EXERCISE DETAILS
Transcribe the lines below verbatim, skipping the images.

RECORDS FOR THIS EXERCISE
☆ ☆ ☆ ☆ ☆

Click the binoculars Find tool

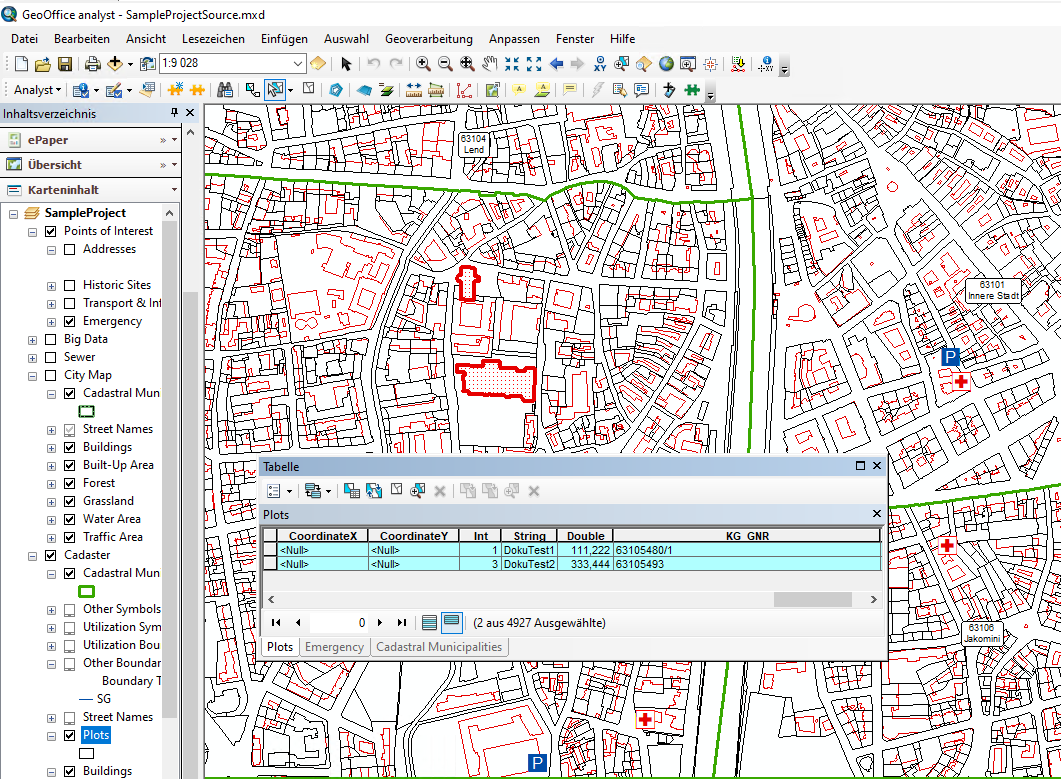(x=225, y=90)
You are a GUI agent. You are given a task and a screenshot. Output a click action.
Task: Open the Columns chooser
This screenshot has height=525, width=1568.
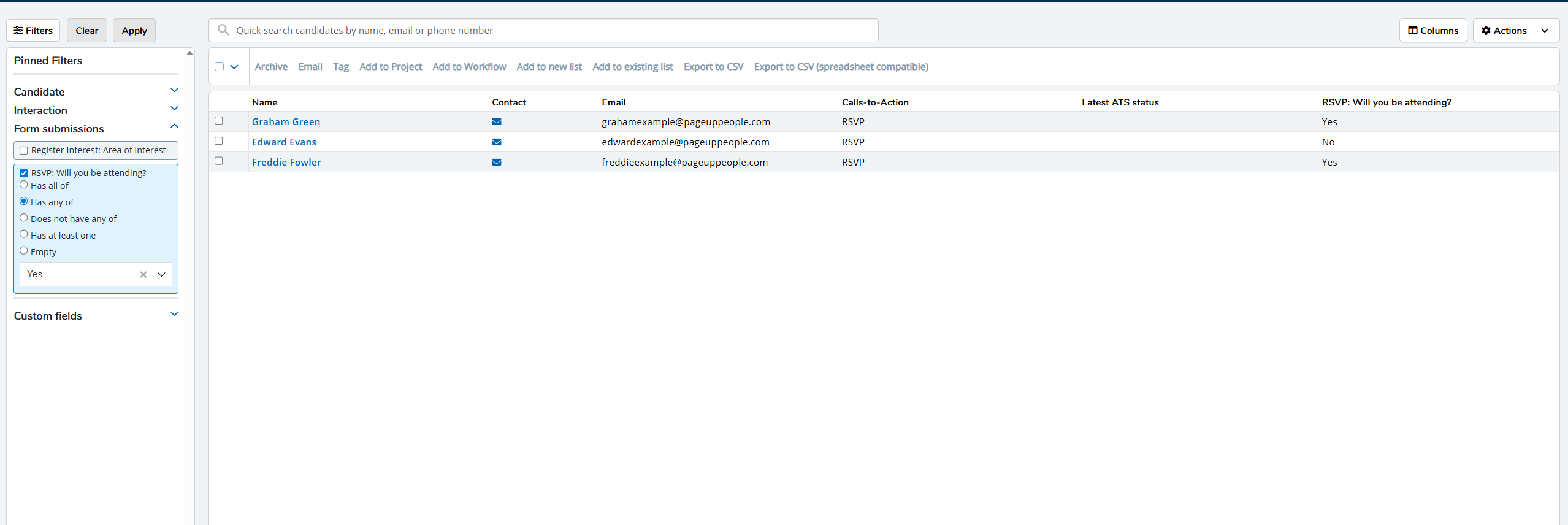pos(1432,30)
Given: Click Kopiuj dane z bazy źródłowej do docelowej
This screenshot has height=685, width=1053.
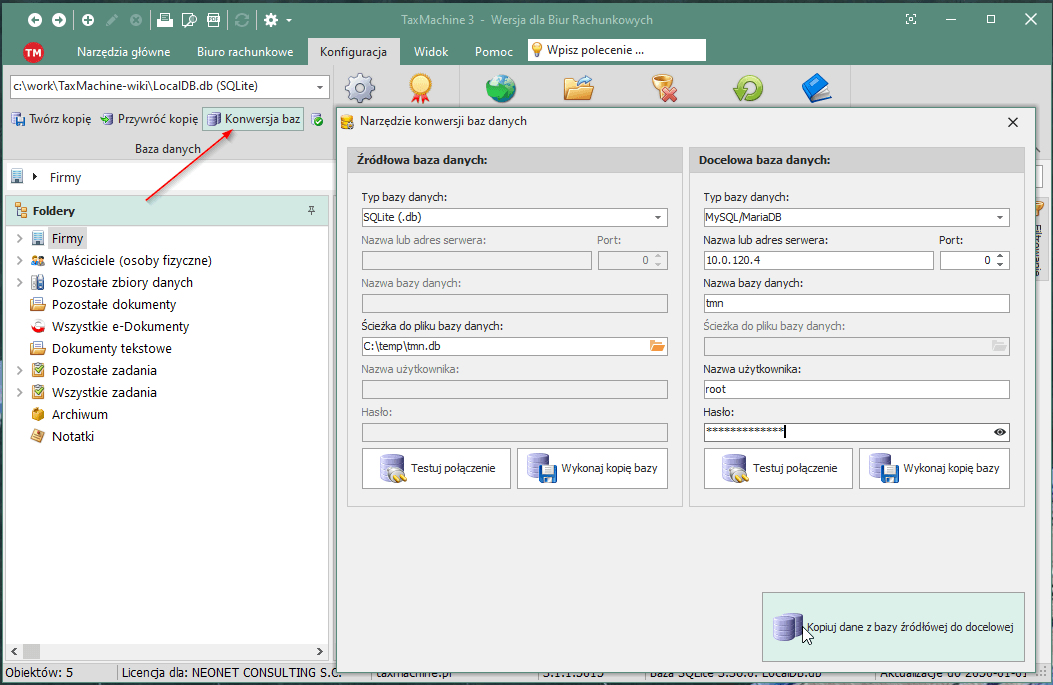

☆ ☆ ☆ ☆ ☆

ANSWER SECTION
Click the binoculars Find tool

(x=225, y=90)
You are a GUI agent. You are given a task and a screenshot. Output a click action.
Task: Open the Columns chooser
This screenshot has height=525, width=1568.
pos(1432,30)
Given: Click Kopiuj dane z bazy źródłowej do docelowej
This screenshot has height=685, width=1053.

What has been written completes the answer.